[Stored records]
/---

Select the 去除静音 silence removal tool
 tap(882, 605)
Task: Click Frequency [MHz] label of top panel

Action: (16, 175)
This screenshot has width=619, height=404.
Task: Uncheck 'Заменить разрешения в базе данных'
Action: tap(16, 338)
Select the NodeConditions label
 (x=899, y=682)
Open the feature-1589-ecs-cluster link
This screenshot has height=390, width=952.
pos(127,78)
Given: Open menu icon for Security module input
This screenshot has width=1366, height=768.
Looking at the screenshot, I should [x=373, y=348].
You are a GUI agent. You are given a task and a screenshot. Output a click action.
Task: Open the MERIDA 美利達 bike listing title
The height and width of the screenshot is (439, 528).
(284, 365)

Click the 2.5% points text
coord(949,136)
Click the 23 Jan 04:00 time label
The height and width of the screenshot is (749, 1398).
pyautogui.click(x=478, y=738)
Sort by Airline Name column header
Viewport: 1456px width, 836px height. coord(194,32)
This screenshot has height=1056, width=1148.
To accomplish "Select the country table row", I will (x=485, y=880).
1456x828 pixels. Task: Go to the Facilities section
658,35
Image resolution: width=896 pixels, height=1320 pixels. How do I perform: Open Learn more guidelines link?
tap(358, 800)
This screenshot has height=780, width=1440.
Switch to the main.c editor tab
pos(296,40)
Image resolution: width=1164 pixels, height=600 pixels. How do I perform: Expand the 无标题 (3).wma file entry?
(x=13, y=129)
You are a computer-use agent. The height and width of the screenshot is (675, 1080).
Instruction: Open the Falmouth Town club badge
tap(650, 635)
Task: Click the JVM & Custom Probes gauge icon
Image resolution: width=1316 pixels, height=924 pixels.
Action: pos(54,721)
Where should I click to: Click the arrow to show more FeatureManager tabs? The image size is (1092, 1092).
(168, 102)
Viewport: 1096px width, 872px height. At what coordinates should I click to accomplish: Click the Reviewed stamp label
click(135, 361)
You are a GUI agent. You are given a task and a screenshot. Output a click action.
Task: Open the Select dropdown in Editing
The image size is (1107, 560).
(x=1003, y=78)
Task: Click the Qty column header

\---

• [WORK INSTRUCTION]:
An identical copy of the entries above is the expected result.

• [RESPONSE]:
Select the 去除静音 silence removal tool
 tap(882, 605)
Task: Click Frequency [MHz] label of top panel

Action: (16, 175)
This screenshot has width=619, height=404.
Task: Uncheck 'Заменить разрешения в базе данных'
Action: tap(16, 338)
Select the NodeConditions label
 (x=899, y=682)
Open the feature-1589-ecs-cluster link
This screenshot has height=390, width=952.
pos(127,78)
Given: Open menu icon for Security module input
This screenshot has width=1366, height=768.
Looking at the screenshot, I should [x=373, y=348].
You are a GUI agent. You are given a task and a screenshot. Output a click action.
Task: Open the MERIDA 美利達 bike listing title
The height and width of the screenshot is (439, 528).
(284, 365)

Click the 2.5% points text
coord(949,136)
Click the 23 Jan 04:00 time label
The height and width of the screenshot is (749, 1398).
pyautogui.click(x=478, y=738)
Sort by Airline Name column header
Viewport: 1456px width, 836px height. coord(194,32)
This screenshot has height=1056, width=1148.
To accomplish "Select the country table row", I will (x=485, y=880).
1456x828 pixels. Task: Go to the Facilities section
658,35
Image resolution: width=896 pixels, height=1320 pixels. How do I perform: Open Learn more guidelines link?
tap(358, 800)
This screenshot has height=780, width=1440.
Switch to the main.c editor tab
pos(296,40)
Image resolution: width=1164 pixels, height=600 pixels. How do I perform: Expand the 无标题 (3).wma file entry?
(x=13, y=129)
You are a computer-use agent. The height and width of the screenshot is (675, 1080).
Instruction: Open the Falmouth Town club badge
tap(650, 635)
Task: Click the JVM & Custom Probes gauge icon
Image resolution: width=1316 pixels, height=924 pixels.
Action: pos(54,721)
Where should I click to: Click the arrow to show more FeatureManager tabs? The image size is (1092, 1092).
(168, 102)
Viewport: 1096px width, 872px height. At what coordinates should I click to accomplish: Click the Reviewed stamp label
click(135, 361)
You are a GUI agent. You are given a task and a screenshot. Output a click action.
Task: Open the Select dropdown in Editing
The image size is (1107, 560).
(x=1003, y=78)
Task: Click the Qty column header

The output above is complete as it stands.